Are our discipline practices building student connections and training students how to behave well; or are they more about consequences that do not train, but rather make celebrities out of those who stand out with their unacceptable behavior?
In our haste to remove offending students from a class or our urgency to "put a lid on it, get back on track," are we missing teachable moments?  Are we in fact, giving up power to the offenders?  Perhaps stopping to analyze, achieve common understanding, and re-train would be a better use of ten minutes today, than pushing the issue out of class or into the background.

In a positive middle school culture I saw a simple pattern work well for students and staff.  First of all, there were few written rules and no posters "selling" or "admonishing" students.
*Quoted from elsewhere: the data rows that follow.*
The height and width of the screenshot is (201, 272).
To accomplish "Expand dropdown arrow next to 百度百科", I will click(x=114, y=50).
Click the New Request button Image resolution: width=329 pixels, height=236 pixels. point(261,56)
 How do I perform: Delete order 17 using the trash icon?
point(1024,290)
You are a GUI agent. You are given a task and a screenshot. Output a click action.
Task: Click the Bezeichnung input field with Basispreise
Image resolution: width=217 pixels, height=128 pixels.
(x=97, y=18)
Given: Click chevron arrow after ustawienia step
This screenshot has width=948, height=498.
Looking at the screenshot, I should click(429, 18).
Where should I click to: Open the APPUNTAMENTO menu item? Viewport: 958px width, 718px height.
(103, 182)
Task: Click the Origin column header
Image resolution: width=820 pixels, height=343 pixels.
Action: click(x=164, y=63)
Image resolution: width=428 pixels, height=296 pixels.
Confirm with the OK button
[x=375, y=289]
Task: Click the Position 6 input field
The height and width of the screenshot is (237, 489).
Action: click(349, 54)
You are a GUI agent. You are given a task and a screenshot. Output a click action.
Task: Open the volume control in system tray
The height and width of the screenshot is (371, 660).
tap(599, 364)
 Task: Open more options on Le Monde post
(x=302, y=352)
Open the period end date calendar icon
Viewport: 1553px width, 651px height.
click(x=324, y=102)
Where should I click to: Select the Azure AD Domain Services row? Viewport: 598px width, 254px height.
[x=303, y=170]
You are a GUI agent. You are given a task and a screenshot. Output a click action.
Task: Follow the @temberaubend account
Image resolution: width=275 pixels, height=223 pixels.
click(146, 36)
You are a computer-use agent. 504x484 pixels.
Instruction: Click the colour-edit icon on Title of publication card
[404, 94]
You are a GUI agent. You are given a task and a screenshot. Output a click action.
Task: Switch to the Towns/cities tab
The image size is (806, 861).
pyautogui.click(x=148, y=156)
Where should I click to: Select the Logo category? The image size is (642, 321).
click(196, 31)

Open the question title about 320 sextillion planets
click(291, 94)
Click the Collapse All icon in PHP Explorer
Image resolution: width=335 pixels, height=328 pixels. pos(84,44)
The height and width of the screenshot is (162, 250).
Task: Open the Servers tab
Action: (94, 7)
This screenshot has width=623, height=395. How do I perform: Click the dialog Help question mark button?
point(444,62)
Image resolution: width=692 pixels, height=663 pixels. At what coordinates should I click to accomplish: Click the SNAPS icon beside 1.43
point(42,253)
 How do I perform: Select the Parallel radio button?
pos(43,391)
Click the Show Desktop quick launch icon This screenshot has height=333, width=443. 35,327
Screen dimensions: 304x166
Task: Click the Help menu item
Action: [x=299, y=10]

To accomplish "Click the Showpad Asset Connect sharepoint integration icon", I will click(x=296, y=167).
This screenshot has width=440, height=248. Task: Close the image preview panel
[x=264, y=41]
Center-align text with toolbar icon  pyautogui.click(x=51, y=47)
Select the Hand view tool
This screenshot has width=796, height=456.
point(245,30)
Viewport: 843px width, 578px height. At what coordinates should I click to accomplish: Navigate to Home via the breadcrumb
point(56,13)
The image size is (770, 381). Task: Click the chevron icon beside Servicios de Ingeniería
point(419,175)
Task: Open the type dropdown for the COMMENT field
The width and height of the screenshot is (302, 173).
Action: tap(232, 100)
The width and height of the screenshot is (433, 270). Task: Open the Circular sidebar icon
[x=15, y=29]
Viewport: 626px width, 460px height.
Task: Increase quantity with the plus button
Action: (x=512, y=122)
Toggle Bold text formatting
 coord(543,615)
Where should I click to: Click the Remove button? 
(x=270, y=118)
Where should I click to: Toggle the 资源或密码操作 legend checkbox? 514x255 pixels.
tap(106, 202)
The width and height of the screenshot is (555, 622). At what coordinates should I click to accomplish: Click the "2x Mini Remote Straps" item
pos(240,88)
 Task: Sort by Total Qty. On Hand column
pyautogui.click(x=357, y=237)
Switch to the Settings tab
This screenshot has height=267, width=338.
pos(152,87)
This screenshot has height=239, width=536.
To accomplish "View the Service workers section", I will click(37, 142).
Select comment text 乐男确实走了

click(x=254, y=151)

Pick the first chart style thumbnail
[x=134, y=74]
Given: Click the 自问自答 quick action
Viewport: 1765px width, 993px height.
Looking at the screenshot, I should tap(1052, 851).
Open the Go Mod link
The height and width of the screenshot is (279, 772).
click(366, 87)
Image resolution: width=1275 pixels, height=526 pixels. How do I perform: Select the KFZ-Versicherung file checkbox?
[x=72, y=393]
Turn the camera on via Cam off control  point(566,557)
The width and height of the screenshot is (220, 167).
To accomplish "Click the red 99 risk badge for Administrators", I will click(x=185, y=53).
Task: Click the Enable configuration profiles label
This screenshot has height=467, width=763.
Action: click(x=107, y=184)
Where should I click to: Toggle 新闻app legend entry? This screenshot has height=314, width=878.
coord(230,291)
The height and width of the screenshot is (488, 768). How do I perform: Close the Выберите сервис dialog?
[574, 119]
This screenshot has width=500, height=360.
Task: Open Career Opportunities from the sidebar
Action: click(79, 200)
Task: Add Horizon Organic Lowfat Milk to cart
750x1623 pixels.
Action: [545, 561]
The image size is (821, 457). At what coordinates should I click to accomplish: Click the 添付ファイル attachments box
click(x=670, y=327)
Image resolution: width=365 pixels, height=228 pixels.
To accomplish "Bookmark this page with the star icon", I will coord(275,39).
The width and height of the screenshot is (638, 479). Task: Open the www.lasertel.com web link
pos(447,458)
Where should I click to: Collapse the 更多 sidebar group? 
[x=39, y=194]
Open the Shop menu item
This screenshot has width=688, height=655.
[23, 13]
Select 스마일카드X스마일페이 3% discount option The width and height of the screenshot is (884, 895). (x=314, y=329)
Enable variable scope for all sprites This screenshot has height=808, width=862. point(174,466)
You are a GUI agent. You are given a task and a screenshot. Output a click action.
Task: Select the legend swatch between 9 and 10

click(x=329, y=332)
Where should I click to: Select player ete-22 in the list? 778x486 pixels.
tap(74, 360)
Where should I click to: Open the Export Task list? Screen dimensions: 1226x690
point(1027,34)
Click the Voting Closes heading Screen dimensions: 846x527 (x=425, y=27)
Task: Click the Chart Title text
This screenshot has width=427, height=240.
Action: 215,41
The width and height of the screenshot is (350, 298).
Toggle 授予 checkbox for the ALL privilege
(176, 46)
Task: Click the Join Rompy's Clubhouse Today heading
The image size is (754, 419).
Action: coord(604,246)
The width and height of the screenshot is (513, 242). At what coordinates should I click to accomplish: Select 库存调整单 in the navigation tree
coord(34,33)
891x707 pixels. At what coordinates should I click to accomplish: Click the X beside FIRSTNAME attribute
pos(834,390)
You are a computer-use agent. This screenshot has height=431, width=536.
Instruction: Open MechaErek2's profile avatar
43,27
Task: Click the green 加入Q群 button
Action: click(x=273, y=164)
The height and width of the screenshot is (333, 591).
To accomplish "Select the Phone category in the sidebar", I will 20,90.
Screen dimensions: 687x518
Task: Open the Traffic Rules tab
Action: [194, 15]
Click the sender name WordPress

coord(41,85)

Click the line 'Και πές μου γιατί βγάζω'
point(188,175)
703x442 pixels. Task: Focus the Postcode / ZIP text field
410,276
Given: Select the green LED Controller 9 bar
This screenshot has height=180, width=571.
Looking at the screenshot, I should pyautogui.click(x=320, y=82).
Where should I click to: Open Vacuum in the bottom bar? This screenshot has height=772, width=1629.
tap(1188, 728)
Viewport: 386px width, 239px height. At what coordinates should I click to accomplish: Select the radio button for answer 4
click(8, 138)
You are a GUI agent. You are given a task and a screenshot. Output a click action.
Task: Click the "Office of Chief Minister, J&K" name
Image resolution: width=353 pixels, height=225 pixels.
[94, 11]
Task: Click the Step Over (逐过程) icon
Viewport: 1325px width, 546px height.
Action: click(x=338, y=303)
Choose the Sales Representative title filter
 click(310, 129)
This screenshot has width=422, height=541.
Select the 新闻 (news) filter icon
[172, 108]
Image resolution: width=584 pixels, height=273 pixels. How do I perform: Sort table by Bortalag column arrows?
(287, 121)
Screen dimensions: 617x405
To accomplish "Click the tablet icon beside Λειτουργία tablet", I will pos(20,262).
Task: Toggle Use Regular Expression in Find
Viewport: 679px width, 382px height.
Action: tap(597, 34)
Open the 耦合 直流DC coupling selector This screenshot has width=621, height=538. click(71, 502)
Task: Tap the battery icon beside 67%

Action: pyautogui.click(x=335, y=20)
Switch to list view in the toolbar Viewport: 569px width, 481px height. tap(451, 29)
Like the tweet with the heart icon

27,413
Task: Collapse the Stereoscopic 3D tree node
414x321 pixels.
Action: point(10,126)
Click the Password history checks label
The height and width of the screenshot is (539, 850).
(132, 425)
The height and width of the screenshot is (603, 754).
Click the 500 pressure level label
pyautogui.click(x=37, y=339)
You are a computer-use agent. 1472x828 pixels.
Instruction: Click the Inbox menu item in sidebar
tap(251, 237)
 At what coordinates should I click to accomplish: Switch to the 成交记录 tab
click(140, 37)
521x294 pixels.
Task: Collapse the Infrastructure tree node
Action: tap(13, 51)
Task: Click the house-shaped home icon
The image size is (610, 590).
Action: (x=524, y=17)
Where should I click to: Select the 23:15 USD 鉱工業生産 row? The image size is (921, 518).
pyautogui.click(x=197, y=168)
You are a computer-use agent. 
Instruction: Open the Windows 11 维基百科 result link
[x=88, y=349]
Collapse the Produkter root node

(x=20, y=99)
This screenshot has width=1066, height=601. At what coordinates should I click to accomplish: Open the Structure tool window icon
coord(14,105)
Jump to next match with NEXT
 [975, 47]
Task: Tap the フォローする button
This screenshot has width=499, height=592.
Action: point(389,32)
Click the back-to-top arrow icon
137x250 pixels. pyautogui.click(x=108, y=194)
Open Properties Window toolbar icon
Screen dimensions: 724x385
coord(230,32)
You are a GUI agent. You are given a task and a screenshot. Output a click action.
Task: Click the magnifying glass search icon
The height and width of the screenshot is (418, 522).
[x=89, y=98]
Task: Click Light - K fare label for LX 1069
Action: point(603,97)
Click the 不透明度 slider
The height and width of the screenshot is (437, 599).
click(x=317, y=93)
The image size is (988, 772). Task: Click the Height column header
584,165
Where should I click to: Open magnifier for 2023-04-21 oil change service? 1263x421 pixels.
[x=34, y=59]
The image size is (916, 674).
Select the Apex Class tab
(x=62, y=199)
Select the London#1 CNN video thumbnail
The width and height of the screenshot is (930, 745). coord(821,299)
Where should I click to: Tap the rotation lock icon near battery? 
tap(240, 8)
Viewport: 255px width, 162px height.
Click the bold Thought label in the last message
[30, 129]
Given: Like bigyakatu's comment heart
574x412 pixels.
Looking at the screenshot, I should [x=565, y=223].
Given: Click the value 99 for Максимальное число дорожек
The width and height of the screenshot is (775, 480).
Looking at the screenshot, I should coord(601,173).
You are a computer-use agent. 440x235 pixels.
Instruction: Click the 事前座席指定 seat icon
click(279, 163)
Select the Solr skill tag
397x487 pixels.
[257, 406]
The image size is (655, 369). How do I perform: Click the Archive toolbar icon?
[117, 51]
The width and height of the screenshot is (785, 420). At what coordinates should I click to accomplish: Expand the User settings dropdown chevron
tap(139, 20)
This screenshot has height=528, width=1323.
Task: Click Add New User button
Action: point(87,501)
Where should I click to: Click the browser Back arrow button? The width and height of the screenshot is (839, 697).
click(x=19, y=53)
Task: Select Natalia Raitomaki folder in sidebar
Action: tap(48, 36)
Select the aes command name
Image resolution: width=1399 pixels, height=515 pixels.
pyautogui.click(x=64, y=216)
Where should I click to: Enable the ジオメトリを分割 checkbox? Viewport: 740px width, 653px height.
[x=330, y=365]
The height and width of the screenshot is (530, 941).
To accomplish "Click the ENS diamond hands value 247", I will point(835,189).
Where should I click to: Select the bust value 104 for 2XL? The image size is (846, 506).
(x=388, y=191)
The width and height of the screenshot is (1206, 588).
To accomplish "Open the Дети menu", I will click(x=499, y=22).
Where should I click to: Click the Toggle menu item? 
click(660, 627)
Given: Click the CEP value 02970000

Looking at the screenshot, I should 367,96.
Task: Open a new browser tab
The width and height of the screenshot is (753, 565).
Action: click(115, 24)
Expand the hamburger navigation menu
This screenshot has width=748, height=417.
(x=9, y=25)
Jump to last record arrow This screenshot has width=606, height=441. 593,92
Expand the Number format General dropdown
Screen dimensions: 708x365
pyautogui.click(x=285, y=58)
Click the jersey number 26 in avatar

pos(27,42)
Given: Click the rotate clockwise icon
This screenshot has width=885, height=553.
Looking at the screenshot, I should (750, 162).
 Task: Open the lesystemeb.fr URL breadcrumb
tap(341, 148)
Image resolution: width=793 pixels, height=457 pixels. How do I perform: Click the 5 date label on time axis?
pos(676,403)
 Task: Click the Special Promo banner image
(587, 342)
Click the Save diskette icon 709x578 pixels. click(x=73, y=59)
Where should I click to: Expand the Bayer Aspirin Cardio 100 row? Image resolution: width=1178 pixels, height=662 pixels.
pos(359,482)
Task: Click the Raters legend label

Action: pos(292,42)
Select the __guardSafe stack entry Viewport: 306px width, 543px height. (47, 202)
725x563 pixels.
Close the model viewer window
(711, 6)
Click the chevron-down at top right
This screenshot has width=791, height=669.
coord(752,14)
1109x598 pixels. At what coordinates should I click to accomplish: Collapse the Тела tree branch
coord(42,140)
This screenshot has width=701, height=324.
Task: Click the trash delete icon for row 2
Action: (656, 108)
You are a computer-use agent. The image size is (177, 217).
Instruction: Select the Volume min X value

However, every adult followed a simple practical procedure.  When student behavior was inappropriate in any way a simple series of steps was taken.

The adult stopped whatever was going on.  If class was in session, everything stopped as the adult took control.  If the student was in the hall or other public location, he or she was addressed on the spot as if time had stopped until the matter was resolved.
Once the adult achieved the attention of those in the situation, class or hall or where ever; a very practical, methodical, adult conversation was conducted.
The student was asked, "What are you doing?"  He or she was expected to tell the whole truth, describing in detail their actions.  At this step, reinforcing truth-telling was the priority, no matter how long it took.  Without this essential step any discipline process falls apart.  When the adult was satisfied that the student had told the whole truth, the truth was repeated by the adult to demonstrate that they were aligned on the same page.
Once the truth had been established, the adult then asked, "What are you supposed to be doing?" This step was to reinforce not only the appropriate behavior, but also establish that the student had known what was appropriate and had willfully engaged in inappropriate behavior.  It was my observation that this was usually the tipping point of the process.  At this stage, it is about retraining and connection building, not who is right and who is wrong.
The adult may choose to restate the "what are you doing" and "what are you supposed to be doing" for clarity and impact. Or, he or she may embellish or personalize, citing previous examples of the student performing well.  The priority is behavior modification.  In any case, the process cannot stop here, it must continue.  Consistency matters.
The next adult question in the practice was, "If this inappropriate behavior continues or you choose not to behave appropriately, what will be the consequence?"  The universal answer to this question is key to the practice.  In our case, the answer was, "I will meet with the Assistant Principal who will take further disciplinary action as needed."
Once the student articulated the follow up that would take place if he or she did not modify the behavior, the teacher would ask, "Are you prepared to behave appropriately now?"  If the answer was affirmative, the student was sincerely thanked by the adult for being honest and taking responsibility.  If the answer was not affirmative, the student was escorted to the office, either by an adult who was called, or by another student chosen by the teacher as escort, depending upon the disposition of the offending student at that point in the process.
In the majority of cases, the student did not go to the AP.  In fact, in my class room experience, the climate and productivity of the entire class was lifted whenever this process took place.  It had a positive impact on everyone.  Once in awhile, with sixth graders, it was necessary to deal with another student who couldn't control his or her desire to wag a finger, or call out the initial offender.  However, the process simply was used on that inappropriate behavior too, and it tended not to happen again.  I cannot over-emphasize the need to consistent application.  The first few times it may feel robotic or unnatural, especially for long service teachers who like to do what they've always done; but the students need the consistency.  For the sake of the students, consistency is required.  The adults need to see that what's best for the at-risk, most fragile students in the long run, is more important than the teacher's sense of autonomy or creative will.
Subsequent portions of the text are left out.